Top of Supplied material

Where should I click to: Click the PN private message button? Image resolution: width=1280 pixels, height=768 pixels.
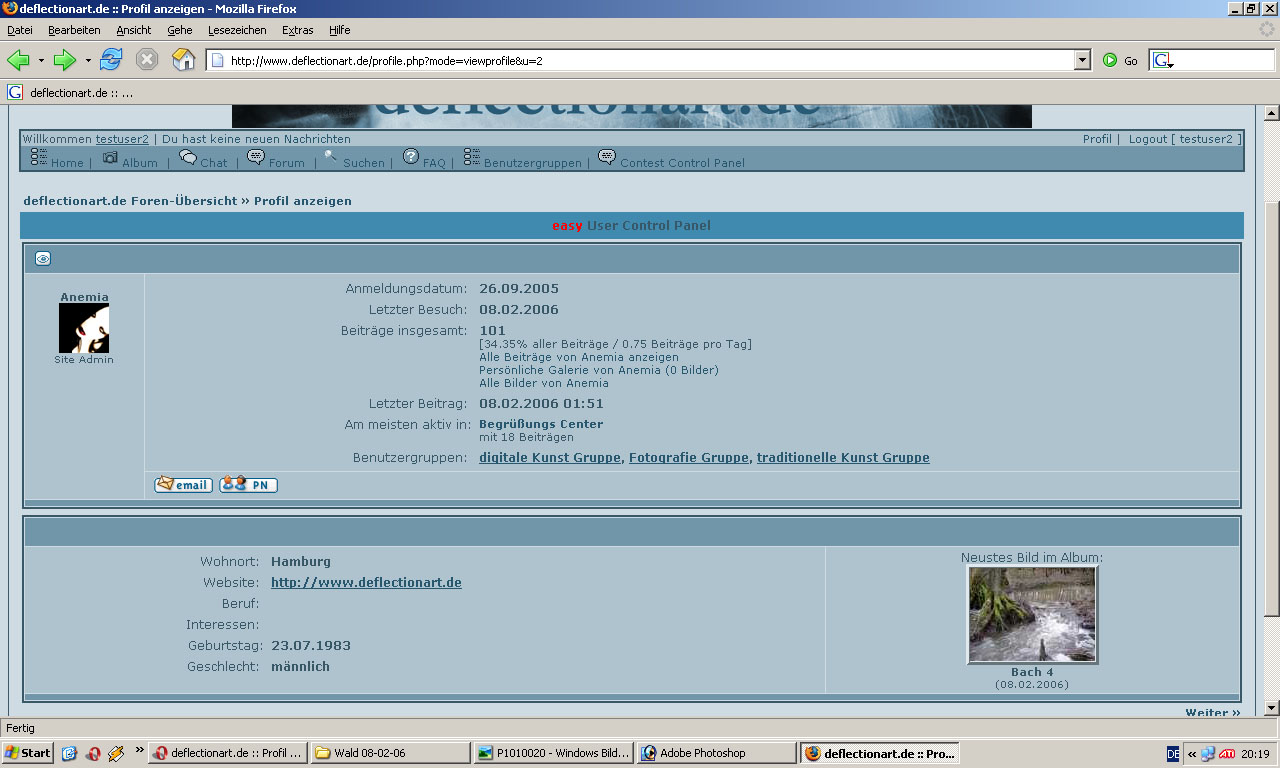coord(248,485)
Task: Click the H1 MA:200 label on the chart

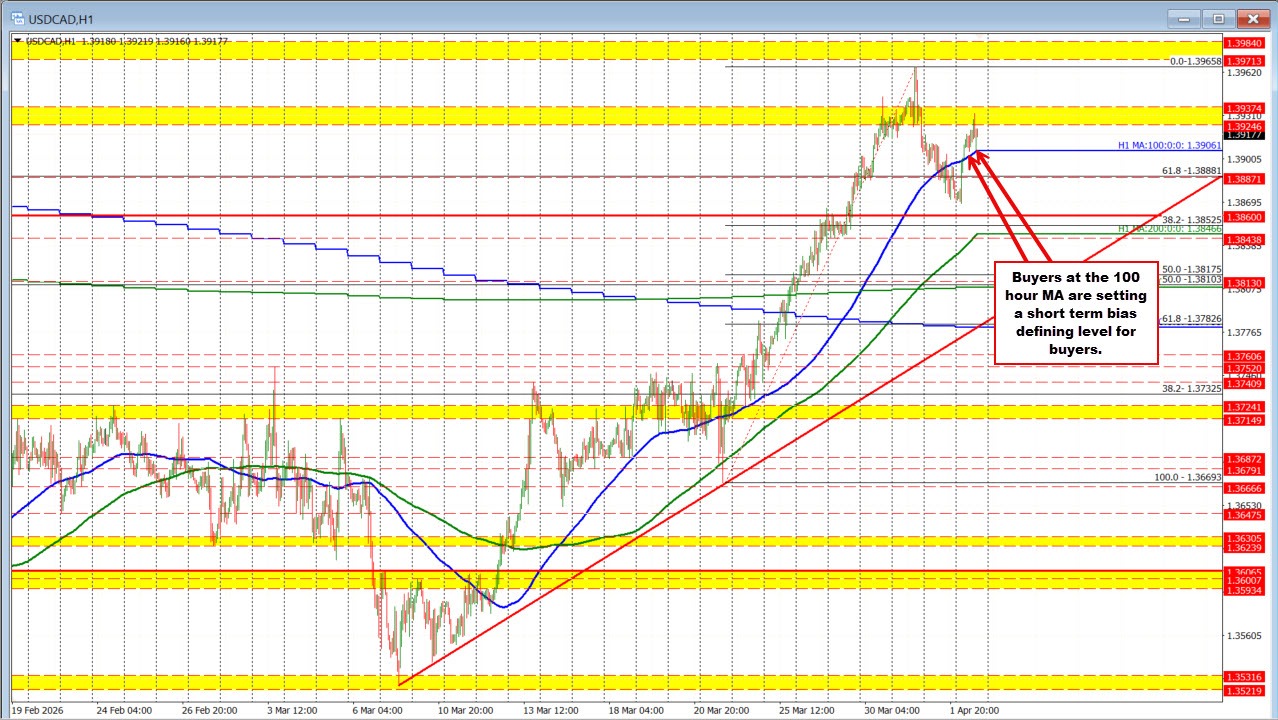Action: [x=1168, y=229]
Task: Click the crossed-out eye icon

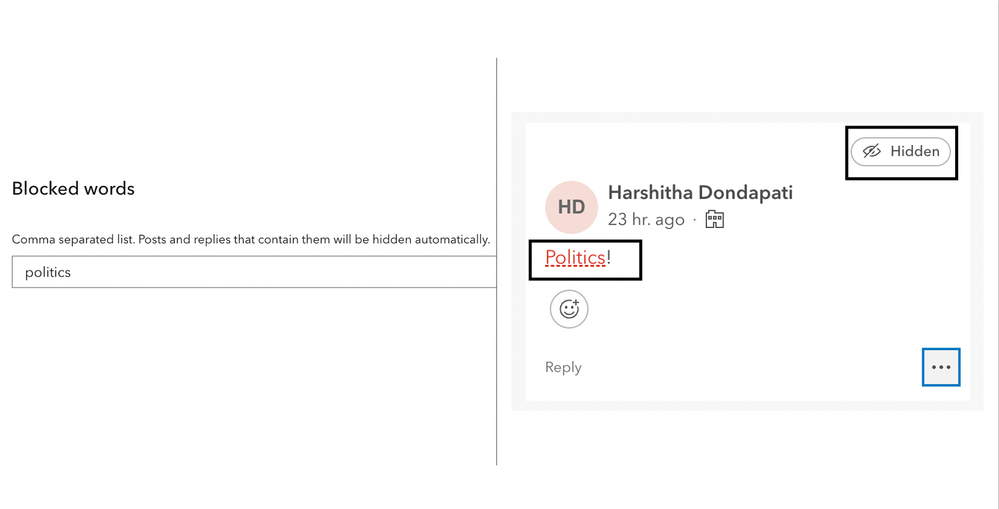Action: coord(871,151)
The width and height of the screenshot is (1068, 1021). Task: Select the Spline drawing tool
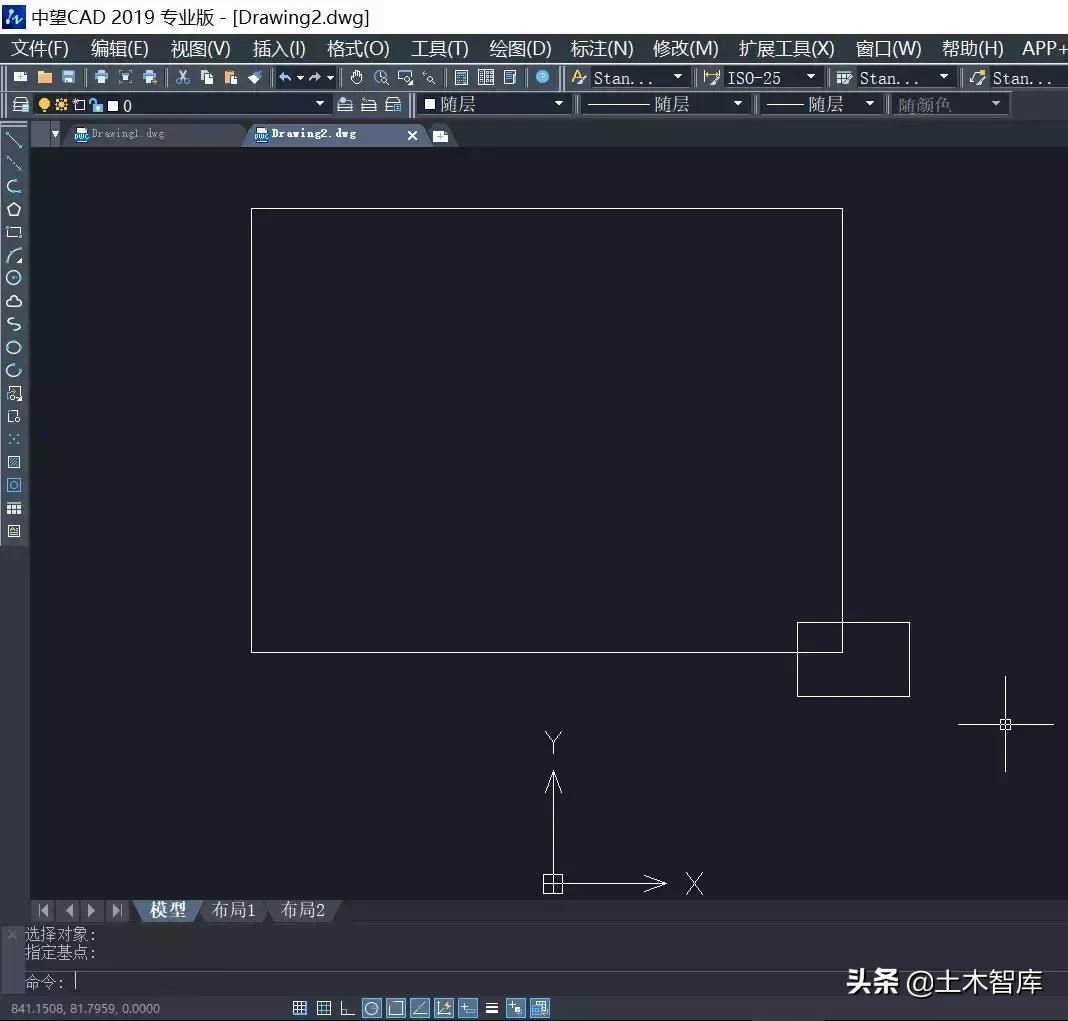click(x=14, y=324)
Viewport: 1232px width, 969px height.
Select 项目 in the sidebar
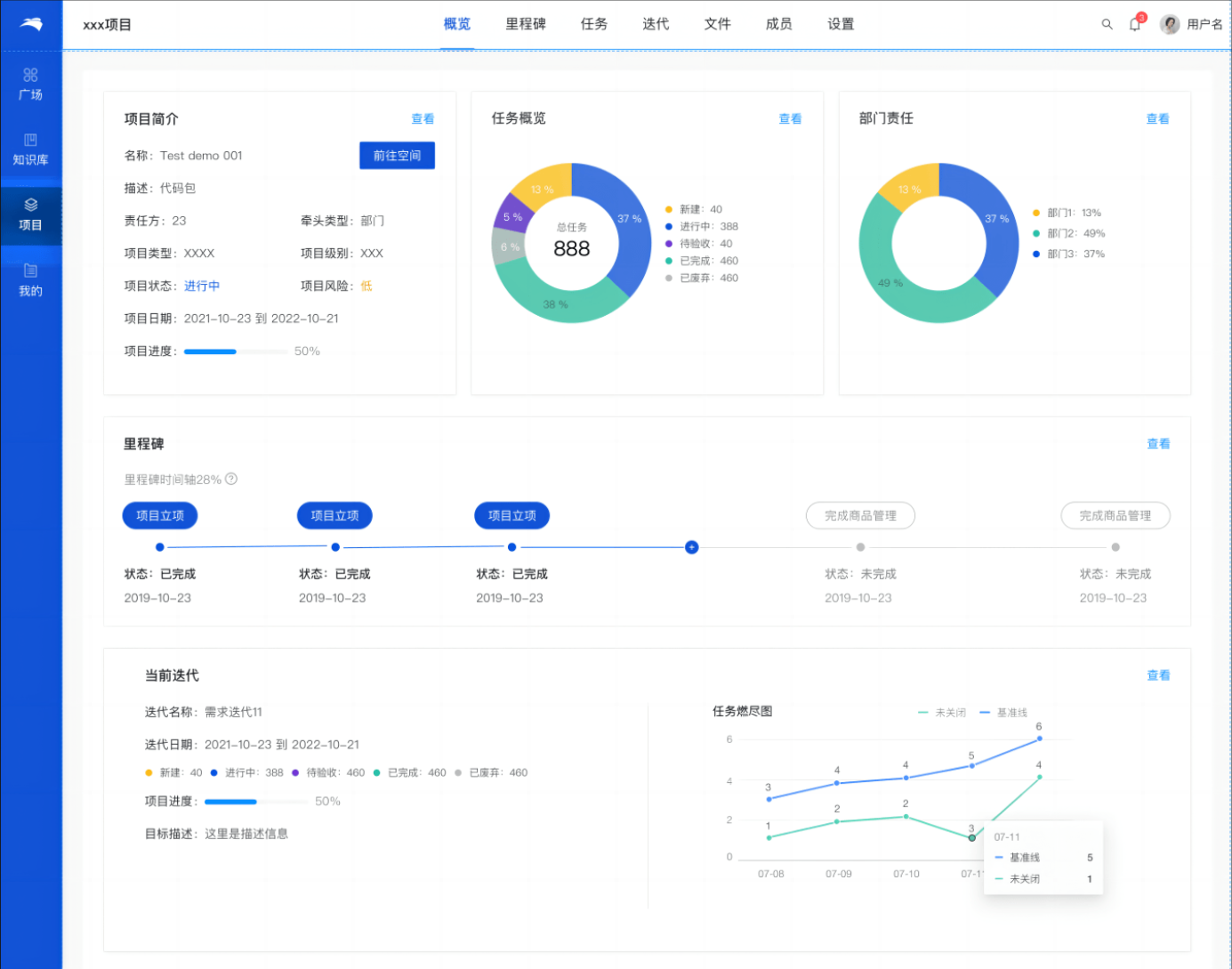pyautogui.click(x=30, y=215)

Bottom of Supplied material
Top of Supplied material

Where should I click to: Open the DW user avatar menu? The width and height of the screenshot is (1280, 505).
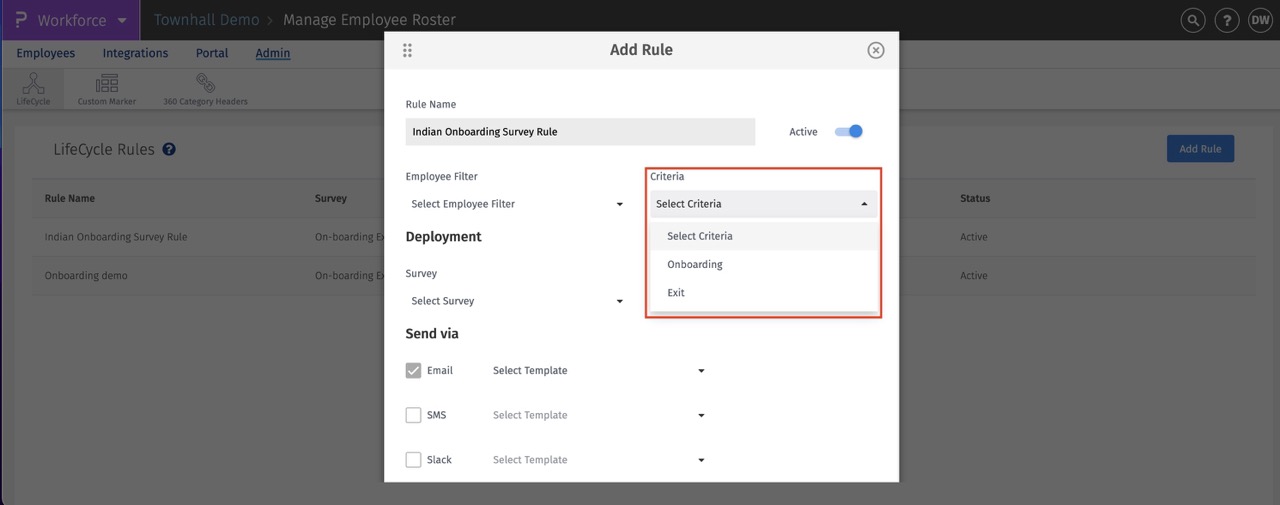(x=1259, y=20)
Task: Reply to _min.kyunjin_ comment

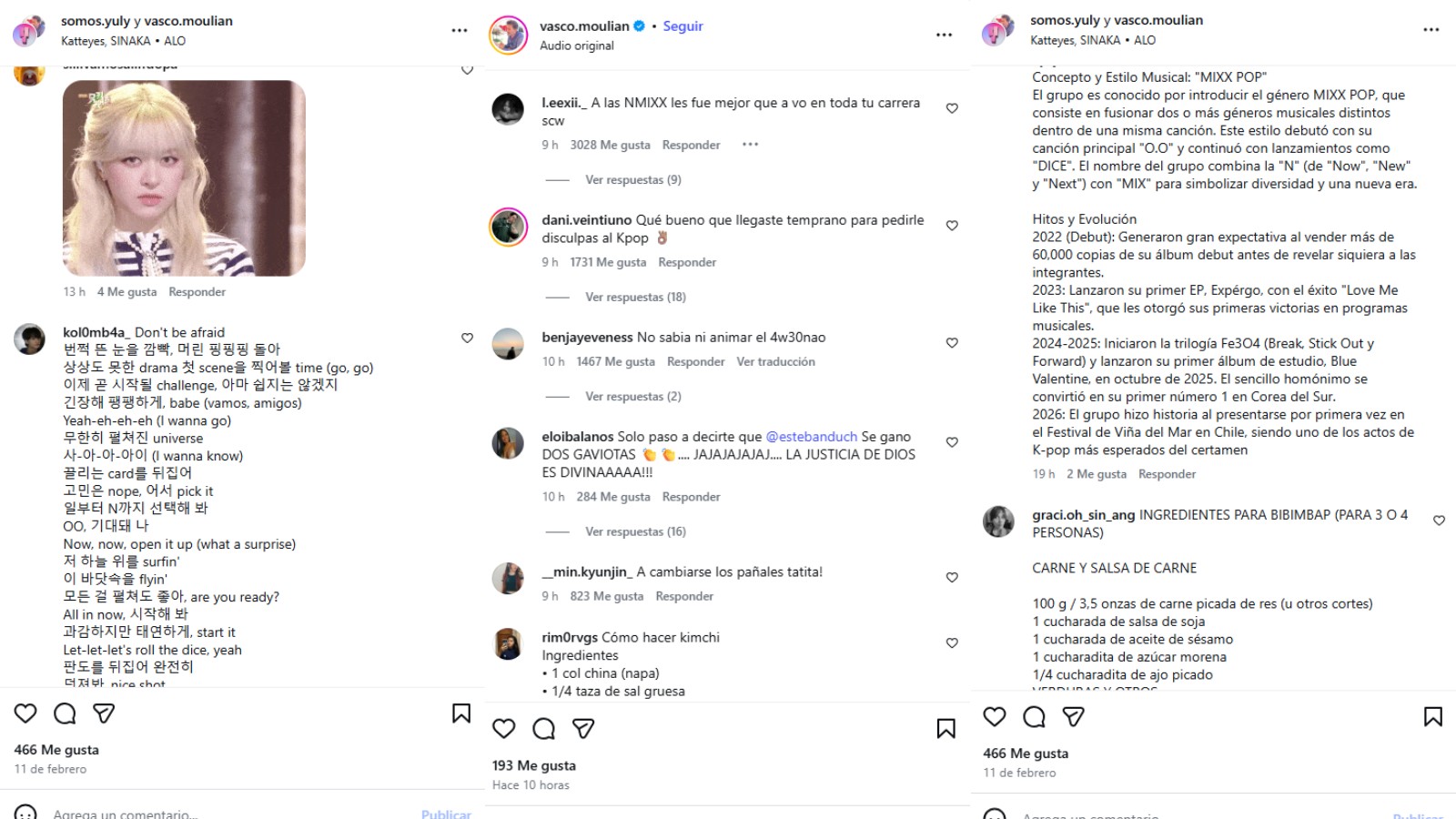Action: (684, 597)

Bottom of Supplied material

Print from the line containing "Where should I click to: Click" through the line containing "Viewport: 1232px width, 969px height." in the data above, exactly as the lines stand, and omit every picture.

Where should I click to: Click the PN private message button? Image resolution: width=1280 pixels, height=768 pixels.
coord(248,485)
Task: Click the H1 MA:200 label on the chart

Action: [x=1168, y=229]
Task: Click the crossed-out eye icon

Action: coord(871,151)
The width and height of the screenshot is (1068, 1021). Task: Select the Spline drawing tool
click(x=14, y=324)
Viewport: 1232px width, 969px height.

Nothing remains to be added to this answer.